An experiment is a controlled testing of the properties of a substance or system through carefully recorded measurements.

Let’s review some key points in the history of science.  Capernicus believed that from the sun outwards, rotated Mercury, Venus, Earth (with the moon rotating around it), Mars, Jupiter, and Saturn.  This strange hypothesis was not received well since everyone knew that the sun revolved around the earth.  In 1609, Galileo used his homemade telescope to test Capernicus’ hypothesis.  Galileo took measurements and recorded data that confirmed Capernicus’ hypothesis.  In doing so he discovered the key to valid research was experimentation.  His scientific curiosity caused him to record observations regarding changing factors, such as time, position of moon, stars, and sun.  These observations and calculations led to the discovery of the four satellites of Jupiter in 1610.  Galileo’s scientific diligence is why we consider him the founder of the scientific method.

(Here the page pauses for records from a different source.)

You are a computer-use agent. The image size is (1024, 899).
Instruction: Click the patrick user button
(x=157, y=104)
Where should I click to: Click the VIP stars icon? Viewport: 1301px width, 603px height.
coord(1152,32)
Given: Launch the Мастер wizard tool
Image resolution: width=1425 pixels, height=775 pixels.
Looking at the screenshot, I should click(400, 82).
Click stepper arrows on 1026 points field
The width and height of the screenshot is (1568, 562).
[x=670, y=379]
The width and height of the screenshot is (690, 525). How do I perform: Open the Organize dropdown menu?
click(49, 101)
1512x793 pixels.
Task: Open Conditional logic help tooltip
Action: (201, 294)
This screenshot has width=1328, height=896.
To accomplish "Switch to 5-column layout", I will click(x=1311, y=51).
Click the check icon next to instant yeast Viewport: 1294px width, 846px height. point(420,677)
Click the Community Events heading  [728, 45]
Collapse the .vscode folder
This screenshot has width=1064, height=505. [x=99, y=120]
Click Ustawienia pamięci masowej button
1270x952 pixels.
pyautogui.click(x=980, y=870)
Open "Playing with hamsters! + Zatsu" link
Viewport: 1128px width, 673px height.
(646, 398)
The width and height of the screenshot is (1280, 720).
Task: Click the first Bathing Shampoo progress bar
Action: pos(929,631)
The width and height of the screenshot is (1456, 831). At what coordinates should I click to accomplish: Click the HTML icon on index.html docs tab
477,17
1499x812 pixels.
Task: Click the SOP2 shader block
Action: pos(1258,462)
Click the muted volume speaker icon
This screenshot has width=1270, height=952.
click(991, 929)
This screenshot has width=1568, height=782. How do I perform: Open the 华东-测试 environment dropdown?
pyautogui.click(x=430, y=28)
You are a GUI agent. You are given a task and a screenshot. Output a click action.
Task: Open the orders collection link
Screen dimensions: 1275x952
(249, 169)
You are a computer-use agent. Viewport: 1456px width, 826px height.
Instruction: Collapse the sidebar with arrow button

Antoine Lavoisier (1743-1794) insisted on accurate measurements and developed a theory of combustion.  He determined that combustion results from a chemical bonding between a burning substance and a component of the air, which he named oxygen.  The bonding of these two forms something new.  Joseph Priestly and Antoine Lavoisier performed experiments together and discovered that the air was composed of several different components, including nitrogen.  Previously it was thought that air was composed of one all-purpose gas.  Lavoisier found that water contained hydrogen and oxygen.  He was the first to arrange chemicals into a family of groups, and the first to attempt to explain why some chemicals form new compounds when mixed.  This is why he is considered the father of modern chemistry.

A theory is the result of thorough testing and confirmation of a hypothesis.  It predicts the outcome of new testing based on previous experimental data.

A law is a hypothesis or theory that is tested time after time with the same resulting data and thought to be without exception.

John Dalton made significant contributions to chemistry by:

Developing the Law of Partial Pressures in 1803;

developing the atomic theory (his most important discovery);

developing the law of multiple proportions;

publishing a list of atomic weights and symbols.  (This gave chemistry its initial formal vocabulary, which we memorize today.)

APPLICATIONS FOR EVERYDAY

In case you are wondering why I am giving such a detailed background in chemistry, I will relieve your mind.  Chemistry is a part of our daily lives, as we cook, clean, breathe, and go about our activities.  NASA, the National Aeronautical and Space Administration is famous for applying basic science in new ways.  NASA uses the scientific method teams with scientists in industry to improve pharmaceuticals, optics, and bioengineering devices.  Dual purpose science and technology brainstorms are called spinoffs.

Examples:

1)      Medical Gas Analyzer – Astronaut physiological monitoring technology; Used to measure operating room anesthetic concentrations, such as oxygen, carbon dioxide, and nitrogen; Ensures precise breathing environments for surgery patients.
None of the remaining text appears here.